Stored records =
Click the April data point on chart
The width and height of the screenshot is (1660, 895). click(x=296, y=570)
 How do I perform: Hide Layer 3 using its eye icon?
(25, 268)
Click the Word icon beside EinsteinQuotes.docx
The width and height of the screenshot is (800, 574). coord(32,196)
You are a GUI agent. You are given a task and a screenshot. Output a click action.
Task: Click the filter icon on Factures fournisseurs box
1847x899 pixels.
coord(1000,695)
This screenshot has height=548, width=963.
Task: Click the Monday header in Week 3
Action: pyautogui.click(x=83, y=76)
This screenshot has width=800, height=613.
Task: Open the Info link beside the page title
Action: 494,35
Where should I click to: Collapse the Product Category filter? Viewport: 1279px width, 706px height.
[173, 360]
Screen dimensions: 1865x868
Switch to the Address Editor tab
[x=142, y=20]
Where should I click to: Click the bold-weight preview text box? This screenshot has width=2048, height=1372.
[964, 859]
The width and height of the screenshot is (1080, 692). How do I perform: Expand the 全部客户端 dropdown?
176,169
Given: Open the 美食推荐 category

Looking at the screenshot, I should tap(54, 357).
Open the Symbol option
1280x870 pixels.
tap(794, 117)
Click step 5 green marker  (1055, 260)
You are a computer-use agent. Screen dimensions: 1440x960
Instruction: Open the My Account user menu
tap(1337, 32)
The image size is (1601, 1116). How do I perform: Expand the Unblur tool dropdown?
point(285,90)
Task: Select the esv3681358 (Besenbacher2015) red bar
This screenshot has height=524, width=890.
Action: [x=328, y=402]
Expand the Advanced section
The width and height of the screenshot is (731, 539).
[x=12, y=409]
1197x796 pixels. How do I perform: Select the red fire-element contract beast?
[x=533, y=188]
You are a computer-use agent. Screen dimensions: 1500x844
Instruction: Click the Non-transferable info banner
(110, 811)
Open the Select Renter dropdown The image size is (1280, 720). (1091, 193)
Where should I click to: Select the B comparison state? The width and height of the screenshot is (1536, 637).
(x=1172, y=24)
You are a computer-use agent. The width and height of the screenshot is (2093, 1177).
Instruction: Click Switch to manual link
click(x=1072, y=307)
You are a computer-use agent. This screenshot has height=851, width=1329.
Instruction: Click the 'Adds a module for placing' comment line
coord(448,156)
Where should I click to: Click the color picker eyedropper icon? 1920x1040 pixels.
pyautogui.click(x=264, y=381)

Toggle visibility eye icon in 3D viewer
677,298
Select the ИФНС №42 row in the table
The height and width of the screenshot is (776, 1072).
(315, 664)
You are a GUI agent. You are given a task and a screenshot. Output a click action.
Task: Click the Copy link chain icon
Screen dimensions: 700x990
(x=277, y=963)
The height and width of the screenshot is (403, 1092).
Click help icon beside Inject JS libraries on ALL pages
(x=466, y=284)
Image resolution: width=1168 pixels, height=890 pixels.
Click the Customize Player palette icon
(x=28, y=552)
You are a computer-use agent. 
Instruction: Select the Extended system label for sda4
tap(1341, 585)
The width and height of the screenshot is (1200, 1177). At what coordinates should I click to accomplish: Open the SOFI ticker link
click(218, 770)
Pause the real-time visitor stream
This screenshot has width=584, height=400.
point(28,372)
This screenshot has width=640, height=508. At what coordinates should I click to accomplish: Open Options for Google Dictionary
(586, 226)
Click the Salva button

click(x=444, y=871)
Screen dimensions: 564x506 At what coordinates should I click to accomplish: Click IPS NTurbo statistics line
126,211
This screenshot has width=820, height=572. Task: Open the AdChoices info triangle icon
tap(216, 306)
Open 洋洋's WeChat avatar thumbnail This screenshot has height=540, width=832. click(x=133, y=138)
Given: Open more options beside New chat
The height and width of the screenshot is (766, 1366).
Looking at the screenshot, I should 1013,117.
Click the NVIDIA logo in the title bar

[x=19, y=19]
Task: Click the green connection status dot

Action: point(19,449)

Exercise goal = Starting with the first line above and ending with the line that holds "Screen dimensions: 1865x868", restate each line word for word and add nothing else.

Output of the exercise =
Click the April data point on chart
The width and height of the screenshot is (1660, 895). click(x=296, y=570)
 How do I perform: Hide Layer 3 using its eye icon?
(25, 268)
Click the Word icon beside EinsteinQuotes.docx
The width and height of the screenshot is (800, 574). coord(32,196)
You are a GUI agent. You are given a task and a screenshot. Output a click action.
Task: Click the filter icon on Factures fournisseurs box
1847x899 pixels.
coord(1000,695)
This screenshot has height=548, width=963.
Task: Click the Monday header in Week 3
Action: pyautogui.click(x=83, y=76)
This screenshot has width=800, height=613.
Task: Open the Info link beside the page title
Action: 494,35
Where should I click to: Collapse the Product Category filter? Viewport: 1279px width, 706px height.
[173, 360]
Screen dimensions: 1865x868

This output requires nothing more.